The integration to other Google services is half done. There is no lookup into for example Google Docs and Spreadsheets. Instead, you're expected to cut 'n' paste the URL for whatever element you need.

After 16 months at Google developer's hands, the outcome is substandard. This is such a pity. In its JotSpot incarnation,

it was far from perfect but that didn't matter because JotSpot was shedding light on a new way of collaborating. Since passing into Google's hands, the guts have been ripped out and then re-assembled with as much Google 'stuff' as they could cram in but rushed to completion.

At the very least, Google should get rid of the gadgets addition facility and rework it. Otherwise, I sense the SMBs at which it is aimed will find the service a turn off.

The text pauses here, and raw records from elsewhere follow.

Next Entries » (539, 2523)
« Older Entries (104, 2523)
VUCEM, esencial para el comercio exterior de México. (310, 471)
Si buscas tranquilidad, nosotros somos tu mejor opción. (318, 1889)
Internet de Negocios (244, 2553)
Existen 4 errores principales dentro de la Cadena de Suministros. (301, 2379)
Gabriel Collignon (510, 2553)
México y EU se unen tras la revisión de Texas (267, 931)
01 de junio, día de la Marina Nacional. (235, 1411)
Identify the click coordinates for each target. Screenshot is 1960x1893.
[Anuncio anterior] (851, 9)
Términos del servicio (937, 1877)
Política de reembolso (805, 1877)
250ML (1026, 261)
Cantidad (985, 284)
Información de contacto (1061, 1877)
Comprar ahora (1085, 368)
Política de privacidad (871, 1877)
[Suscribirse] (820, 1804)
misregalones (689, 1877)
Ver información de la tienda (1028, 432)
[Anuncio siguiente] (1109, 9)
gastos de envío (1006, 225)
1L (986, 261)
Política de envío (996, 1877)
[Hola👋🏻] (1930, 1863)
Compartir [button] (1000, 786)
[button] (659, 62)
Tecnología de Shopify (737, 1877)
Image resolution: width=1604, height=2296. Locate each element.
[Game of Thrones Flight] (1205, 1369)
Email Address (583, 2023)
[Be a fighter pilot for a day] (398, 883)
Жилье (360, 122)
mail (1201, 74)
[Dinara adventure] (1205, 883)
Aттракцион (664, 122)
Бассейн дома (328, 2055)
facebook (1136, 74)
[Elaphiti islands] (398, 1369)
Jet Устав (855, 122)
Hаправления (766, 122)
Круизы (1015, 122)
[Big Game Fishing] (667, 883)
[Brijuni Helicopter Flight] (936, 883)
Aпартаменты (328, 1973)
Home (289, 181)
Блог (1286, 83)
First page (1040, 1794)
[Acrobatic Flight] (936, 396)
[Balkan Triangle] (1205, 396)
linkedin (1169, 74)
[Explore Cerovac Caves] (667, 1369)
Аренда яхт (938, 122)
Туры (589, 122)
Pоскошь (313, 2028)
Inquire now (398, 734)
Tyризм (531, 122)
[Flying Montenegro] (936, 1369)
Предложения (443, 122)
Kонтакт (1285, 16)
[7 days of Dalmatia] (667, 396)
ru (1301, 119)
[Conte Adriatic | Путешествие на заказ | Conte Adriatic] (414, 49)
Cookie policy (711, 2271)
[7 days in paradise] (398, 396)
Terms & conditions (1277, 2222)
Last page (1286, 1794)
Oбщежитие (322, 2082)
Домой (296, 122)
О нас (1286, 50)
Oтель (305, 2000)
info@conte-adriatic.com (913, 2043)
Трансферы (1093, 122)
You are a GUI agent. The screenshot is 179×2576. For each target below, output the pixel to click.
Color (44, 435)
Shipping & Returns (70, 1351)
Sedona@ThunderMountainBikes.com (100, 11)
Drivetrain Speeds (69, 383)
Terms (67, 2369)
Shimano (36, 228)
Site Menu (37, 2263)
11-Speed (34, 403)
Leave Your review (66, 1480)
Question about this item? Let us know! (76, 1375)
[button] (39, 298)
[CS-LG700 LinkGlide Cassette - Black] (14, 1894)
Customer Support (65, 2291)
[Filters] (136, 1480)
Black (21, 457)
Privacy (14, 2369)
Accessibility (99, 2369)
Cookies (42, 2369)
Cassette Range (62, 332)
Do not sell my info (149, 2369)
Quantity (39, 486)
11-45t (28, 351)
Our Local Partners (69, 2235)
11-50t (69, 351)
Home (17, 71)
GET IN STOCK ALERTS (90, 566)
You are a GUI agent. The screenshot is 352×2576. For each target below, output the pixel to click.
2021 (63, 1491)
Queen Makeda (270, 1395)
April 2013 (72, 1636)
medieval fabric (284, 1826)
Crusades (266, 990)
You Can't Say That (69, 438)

Google has a real chance to differentiate itself from Microsoft - which is clearly what it wants to do, while adding significant numbers of users to its Google Apps offering. It won't do it this way because despite all the gripes around Microsoft products, the fact is Microsoft offers a more polished experience. Until Google truly understands this, it will find it difficult to adequately compete. In the meantime, offerings like Wetpaint and Ning have little to fear. They may not have the richness of other applications upon which to draw but given the usability issues I found, richness won't be enough to push users over to Google.

Dan may be right when he says:

Google Sites is a key piece of functionality for Google Apps. It gives the suite a way to integrate all kinds of components in support of accomplishing a particular task. Adding social capabilities and a database to the suite will turn up the heat on Microsoft to show what it has waiting in the wings to go beyond the prodigious Microsoft Office.

But as we know, technology frameworks are not enough to attract users. Google may be promising a lot but it's past history indicates that once it has shoved something out the door, it is comparatively slow to revisit, fix and upgrade. In the meantime, if you are planning to test drive Google Sites, stick to the main editor which is OK but please avoid the gadgets. They'll drive you nuts.